**Exercise objective:**
Could you turn the paragraph beginning "The device-mapper switch target creates a device" in the kernel merge commit below into a short bulleted list that keeps its main facts?

Merge tag 'dm-3.11-changes' of git://git.kernel.org/pub/scm/linux/ker…

…nel/git/agk/linux-dm

Pull device-mapper changes from Alasdair G Kergon:
 "Add a device-mapper target called dm-switch to provide a multipath
  framework for storage arrays that dynamically reconfigure their
  preferred paths for different device regions.

  Fix a bug in the verity target that prevented its use with some
  specific sizes of devices.

  Improve some locking mechanisms in the device-mapper core and bufio.

  Add Mike Snitzer as a device-mapper maintainer.

  A few more clean-ups and fixes"

* tag 'dm-3.11-changes' of git://git.kernel.org/pub/scm/linux/kernel/git/agk/linux-dm:
  dm: add switch target
  dm: update maintainers
  dm: optimize reorder structure
  dm: optimize use SRCU and RCU
  dm bufio: submit writes outside lock
  dm cache: fix arm link errors with inline
  dm verity: use __ffs and __fls
  dm flakey: correct ctr alloc failure mesg
  dm verity: remove pointless comparison
  dm: use __GFP_HIGHMEM in __vmalloc
  dm verity: fix inability to use a few specific devices sizes
  dm ioctl: set noio flag to avoid __vmalloc deadlock
  dm mpath: fix ioctl deadlock when no paths

Documentation/device-mapper/switch.txt

@@ -0,0 +1,126 @@
+dm-switch
+=========
+
+The device-mapper switch target creates a device that supports an
+arbitrary mapping of fixed-size regions of I/O across a fixed set of
+paths.  The path used for any specific region can be switched
+dynamically by sending the target a message.
+
+It maps I/O to underlying block devices efficiently when there is a large
+number of fixed-sized address regions but there is no simple pattern
+that would allow for a compact representation of the mapping such as
+dm-stripe.

**Data rows:**
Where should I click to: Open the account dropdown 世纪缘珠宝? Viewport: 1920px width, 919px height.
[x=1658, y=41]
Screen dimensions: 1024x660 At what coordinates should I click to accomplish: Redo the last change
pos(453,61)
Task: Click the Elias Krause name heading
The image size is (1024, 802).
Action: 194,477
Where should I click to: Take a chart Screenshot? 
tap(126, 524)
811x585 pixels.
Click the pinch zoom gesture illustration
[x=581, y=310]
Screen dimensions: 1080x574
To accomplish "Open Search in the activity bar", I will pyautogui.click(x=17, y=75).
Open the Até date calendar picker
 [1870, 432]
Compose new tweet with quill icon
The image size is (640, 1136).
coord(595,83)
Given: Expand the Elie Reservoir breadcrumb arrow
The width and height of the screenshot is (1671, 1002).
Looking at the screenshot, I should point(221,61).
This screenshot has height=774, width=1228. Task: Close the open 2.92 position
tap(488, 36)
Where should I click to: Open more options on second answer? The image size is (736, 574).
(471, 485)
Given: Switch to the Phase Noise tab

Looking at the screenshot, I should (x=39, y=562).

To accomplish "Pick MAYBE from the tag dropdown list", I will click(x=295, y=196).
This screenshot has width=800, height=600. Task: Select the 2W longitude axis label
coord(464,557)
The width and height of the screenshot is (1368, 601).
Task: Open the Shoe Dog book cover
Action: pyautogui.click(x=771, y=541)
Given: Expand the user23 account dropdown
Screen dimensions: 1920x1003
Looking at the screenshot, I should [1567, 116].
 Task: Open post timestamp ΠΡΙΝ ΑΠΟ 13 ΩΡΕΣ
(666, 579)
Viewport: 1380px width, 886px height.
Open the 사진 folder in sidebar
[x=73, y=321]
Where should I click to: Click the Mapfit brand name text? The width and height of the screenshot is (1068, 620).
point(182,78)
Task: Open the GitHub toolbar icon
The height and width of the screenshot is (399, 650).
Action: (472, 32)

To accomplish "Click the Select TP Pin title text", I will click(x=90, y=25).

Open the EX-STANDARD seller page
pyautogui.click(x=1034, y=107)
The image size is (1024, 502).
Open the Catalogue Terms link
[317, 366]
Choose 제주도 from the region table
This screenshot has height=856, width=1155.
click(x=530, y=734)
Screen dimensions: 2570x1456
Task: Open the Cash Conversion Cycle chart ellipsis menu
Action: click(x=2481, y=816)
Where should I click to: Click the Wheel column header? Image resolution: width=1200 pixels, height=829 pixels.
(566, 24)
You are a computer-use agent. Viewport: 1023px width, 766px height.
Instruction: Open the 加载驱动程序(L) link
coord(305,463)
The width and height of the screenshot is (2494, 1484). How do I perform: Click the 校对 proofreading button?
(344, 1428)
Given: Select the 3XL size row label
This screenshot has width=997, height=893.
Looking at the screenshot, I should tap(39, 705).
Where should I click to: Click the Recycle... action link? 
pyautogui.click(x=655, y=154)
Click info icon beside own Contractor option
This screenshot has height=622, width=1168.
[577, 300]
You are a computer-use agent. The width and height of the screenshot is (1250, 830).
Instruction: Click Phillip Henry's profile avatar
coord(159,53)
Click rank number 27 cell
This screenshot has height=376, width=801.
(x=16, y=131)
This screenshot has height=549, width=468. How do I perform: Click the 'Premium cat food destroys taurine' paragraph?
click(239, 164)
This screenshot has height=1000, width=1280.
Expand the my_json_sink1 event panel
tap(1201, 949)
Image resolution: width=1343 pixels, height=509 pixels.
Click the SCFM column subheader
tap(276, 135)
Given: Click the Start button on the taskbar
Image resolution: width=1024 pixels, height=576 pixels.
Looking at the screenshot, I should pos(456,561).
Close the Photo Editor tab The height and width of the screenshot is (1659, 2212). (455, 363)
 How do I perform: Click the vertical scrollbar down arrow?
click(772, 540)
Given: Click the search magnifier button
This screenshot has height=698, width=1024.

**Finished exercise:**
- The device-mapper switch target creates a device that maps fixed-size I/O regions arbitrarily across a fixed set of paths.
- Sending the target a message dynamically switches the path used for any specific region.